Two of four Venice Biennale shortlisted teams include ASAU members

January 26, 2022

Five members of Carleton University’s architecture school, including the interim director, feature on two teams shortlisted by the Canada Council for the Arts for Canada’s official representation at the 2023 Venice Biennale of Architecture. 

The Azrieli School of Architecture & Urbanism is the official applicant for HiLo/YOW+, a collaborative which includes Associate Professor Ozayr Saloojee, Associate Professor Johan Voordouw, Assistant Professor Piper Bernbaum, and Assistant Professor Suzanne Harris-Brandts.Meanwhile, Interim Director Federica Goffi is the invited curator for the Chevalier Morales Collaborative. 

The Canada Council for the Arts shortlisted four teams.

HiLo/YOW+  

 

HiLo/YOW+ is a diverse multidisciplinary design collaborative that spans Turtle Island and beyond, with team members from Africa, the Netherlands, the United States, and Canada.  

 

Linking two architecture schools, HiLo is based in Vancouver at the University of British Columbia’s School of Architecture + Landscape Architecture and YOW+ in Ottawa at Carleton University’s Azrieli School of Architecture & Urbanism. 

 

In addition to Carleton’s faculty members, Saloojee, Voordouw, Bernbaum, and Harris-Brandts, the team includes two members of the UBC School of Architecture + Landscape Architecture: Associate Professor and Chair in Architecture Blair Satterfield and Lecturer Thena Jean-hee Tak.  

 

Their proposal, -Post-, speculates on a series of narratives in Canadian architecture, reflecting on past and future relationships and the material stories that underpin them. The Canadian Pavilion will be transformed through a set of installations into an experiential, global event space where guests will be invited to consider: “how can we ask better questions through the stories we tell?” 

 

-Post- measures, positions, supports, and takes stock by placing visitors in relation to space, history, time, and identity. The pavilion, itself a communication post, becomes an architectural prompt and provocation to investigate the multiplicity of Canada’s past, present, and future stories. 

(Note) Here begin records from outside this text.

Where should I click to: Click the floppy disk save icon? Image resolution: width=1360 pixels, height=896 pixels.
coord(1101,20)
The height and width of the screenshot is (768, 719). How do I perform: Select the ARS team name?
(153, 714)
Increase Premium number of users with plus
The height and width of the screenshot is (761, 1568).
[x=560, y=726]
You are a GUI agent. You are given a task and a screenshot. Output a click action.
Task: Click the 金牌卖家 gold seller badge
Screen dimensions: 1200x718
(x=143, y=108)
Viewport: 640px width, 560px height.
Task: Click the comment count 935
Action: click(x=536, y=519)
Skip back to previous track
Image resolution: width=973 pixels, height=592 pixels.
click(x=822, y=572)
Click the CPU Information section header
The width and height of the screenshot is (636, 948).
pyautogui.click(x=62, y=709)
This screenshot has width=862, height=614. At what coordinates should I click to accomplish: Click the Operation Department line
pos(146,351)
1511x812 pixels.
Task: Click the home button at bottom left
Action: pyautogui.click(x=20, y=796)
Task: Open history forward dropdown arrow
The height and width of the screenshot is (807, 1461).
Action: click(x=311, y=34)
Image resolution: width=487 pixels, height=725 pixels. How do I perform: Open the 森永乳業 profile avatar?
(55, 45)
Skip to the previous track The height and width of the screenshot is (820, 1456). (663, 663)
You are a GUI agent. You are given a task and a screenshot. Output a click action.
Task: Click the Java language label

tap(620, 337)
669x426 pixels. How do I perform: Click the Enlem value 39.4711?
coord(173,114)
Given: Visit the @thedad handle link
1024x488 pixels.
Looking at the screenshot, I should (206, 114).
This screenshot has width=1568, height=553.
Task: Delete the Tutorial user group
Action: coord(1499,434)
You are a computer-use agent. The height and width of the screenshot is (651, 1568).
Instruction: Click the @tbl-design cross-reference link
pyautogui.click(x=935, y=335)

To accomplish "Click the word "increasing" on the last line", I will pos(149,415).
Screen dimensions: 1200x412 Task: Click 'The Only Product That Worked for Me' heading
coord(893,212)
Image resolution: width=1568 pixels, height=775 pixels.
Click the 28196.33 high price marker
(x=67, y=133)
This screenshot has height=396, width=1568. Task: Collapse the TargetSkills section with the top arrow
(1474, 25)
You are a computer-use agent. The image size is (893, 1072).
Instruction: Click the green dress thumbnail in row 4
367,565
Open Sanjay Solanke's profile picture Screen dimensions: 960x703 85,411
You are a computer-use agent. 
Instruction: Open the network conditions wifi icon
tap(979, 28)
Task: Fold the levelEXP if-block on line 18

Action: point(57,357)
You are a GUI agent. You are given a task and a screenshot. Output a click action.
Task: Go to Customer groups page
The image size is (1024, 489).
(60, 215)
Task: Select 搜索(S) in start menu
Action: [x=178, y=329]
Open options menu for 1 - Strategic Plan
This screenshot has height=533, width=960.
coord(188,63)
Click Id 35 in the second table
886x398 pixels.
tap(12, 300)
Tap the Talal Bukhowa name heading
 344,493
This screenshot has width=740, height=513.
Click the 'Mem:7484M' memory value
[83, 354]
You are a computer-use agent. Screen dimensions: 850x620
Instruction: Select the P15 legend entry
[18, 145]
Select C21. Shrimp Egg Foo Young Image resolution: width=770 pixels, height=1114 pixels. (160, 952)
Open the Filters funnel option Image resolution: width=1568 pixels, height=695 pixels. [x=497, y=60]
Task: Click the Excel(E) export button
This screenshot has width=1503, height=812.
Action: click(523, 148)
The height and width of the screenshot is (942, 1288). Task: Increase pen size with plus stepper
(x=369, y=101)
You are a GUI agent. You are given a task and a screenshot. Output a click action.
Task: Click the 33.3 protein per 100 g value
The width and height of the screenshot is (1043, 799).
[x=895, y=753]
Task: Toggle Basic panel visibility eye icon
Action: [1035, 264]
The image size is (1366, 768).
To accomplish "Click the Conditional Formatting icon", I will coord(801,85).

Chevalier Morales Collaborative 

 

Chevalier Morales Collaborative is a research unit in search of new operating models, collaborative strategies, and listening tools in the field of architecture. 

 

For the Biennale, the unit integrates four academics from four different universities in three different provinces, who are specialized in the fields of Indigenous studies, architecture, sustainable design, critical practices, and architectural mediations. 

 

The Chevalier Morales Collaborative team: 

– Dr. Josie C. Auger, Associate Professor, Athabasca University 

– Stephan Chevalier, Architect, Principal, Chevalier Morales 

– Dr. Jean Pierre Chupin, Architect, Professor of Architecture, Faculté de l’aménagement, Université de Montréal 

– Dr. Carmela Cucuzzella, Professor, Design and Computation Arts, Faculty of Fine Arts, Concordia University 

– Dr. Federica Goffi, Architect (Italy), Interim Director, Professor of Architecture, Azrieli School of Architecture & Urbanism, Carleton University 

– Sergio Morales, Architect, Principal, Chevalier Morales 

 

The proposal, Pre-Occupied Architectures / Prerequisites, looks at how buildings meet their ground as a shared space with a deep history — one that is collective, social, economic, and geopolitical. How can we reformulate the spatial and cultural conditions of listening? Such questions are pressing in architecture schools and are addressed — albeit partially —in exemplary architecture projects throughout Canada. 

Venice Biennale in Architecture

 

Since 1980, the Venice Biennale of Architecture has been one of the world’s most important exhibitions of global architecture. The 18th International Architecture Exhibition, taking place in 2023, will feature 60 national pavilion exhibitions, a central exhibition with over 100 participants from around the world, as well as collateral events throughout the city.  

The selection committee is expected to announce the team that will represent Canada in March 2022.